WORK REQUIRED:
Nothing but the lines from the first line of the material below through the line that holds "Given: Click the" should be set down, exactly and with pictures left out.

MATERIAL FOR THE TASK:
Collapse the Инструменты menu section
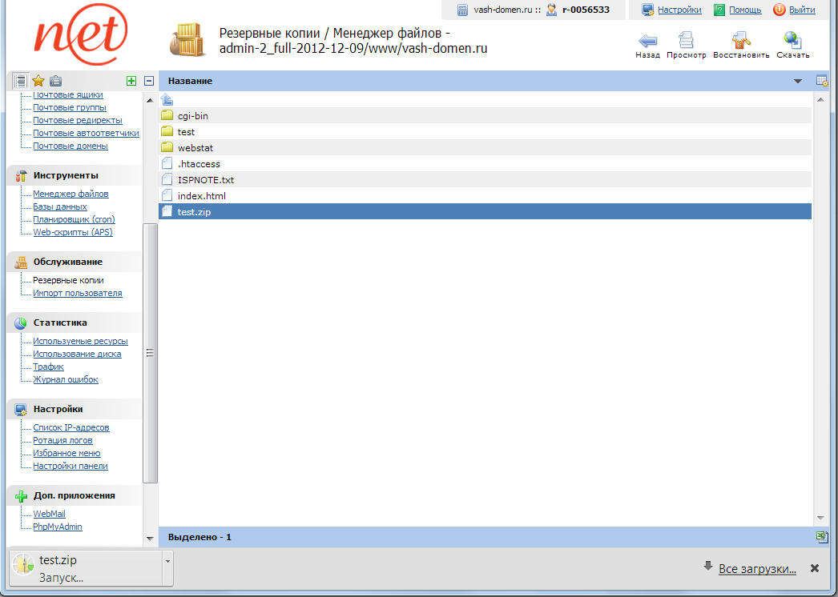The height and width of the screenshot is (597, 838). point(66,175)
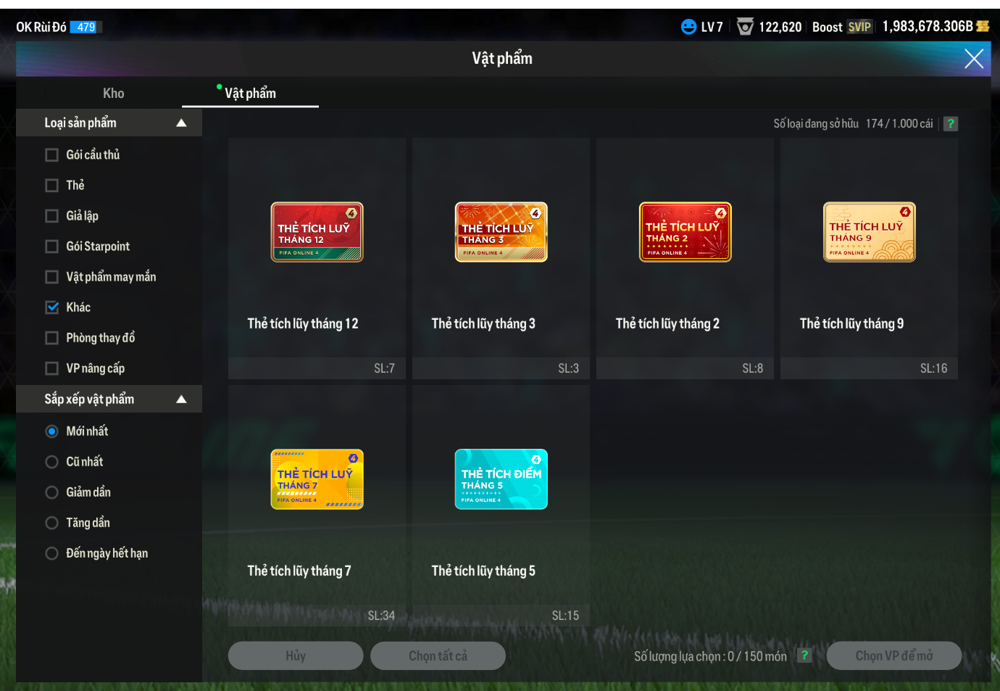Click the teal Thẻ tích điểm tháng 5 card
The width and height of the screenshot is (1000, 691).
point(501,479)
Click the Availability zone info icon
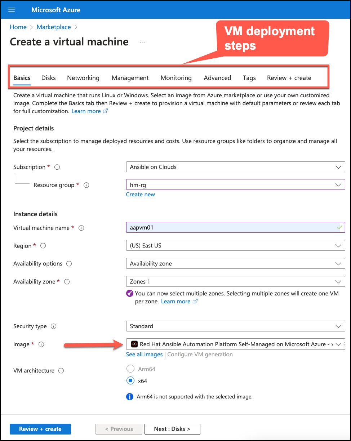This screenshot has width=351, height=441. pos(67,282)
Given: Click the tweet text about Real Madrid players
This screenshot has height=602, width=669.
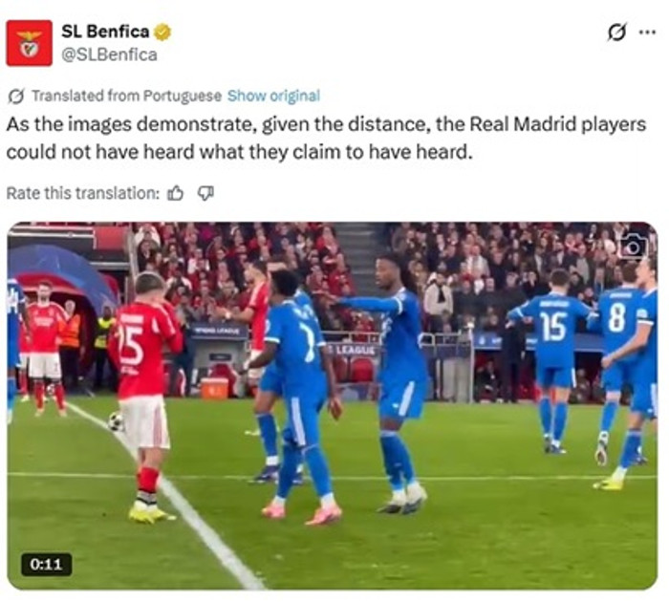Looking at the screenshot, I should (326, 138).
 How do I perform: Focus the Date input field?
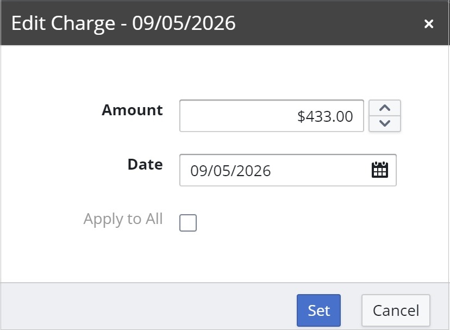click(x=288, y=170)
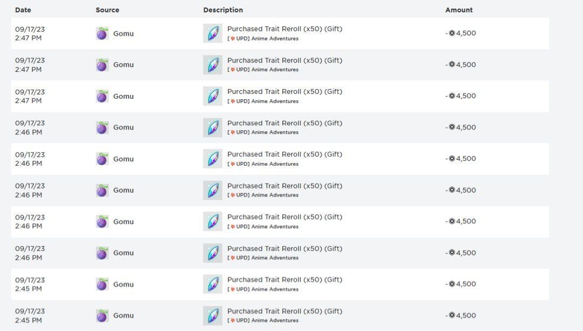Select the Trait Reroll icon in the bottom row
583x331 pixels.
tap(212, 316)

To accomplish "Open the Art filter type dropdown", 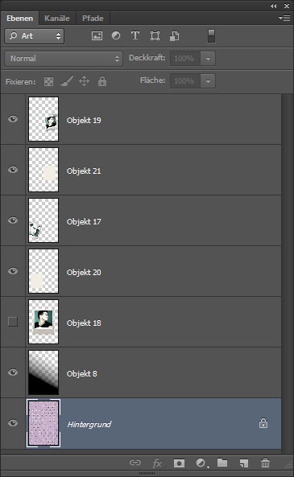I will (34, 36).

COMPLETED EXERCISE:
Collapse the Инструменты menu section
The height and width of the screenshot is (597, 838). point(66,175)
Click the teal Thẻ tích điểm tháng 5 card
The width and height of the screenshot is (1000, 691).
point(501,479)
Click the Availability zone info icon
This screenshot has width=351, height=441. pos(67,282)
Given: Click the tweet text about Real Madrid players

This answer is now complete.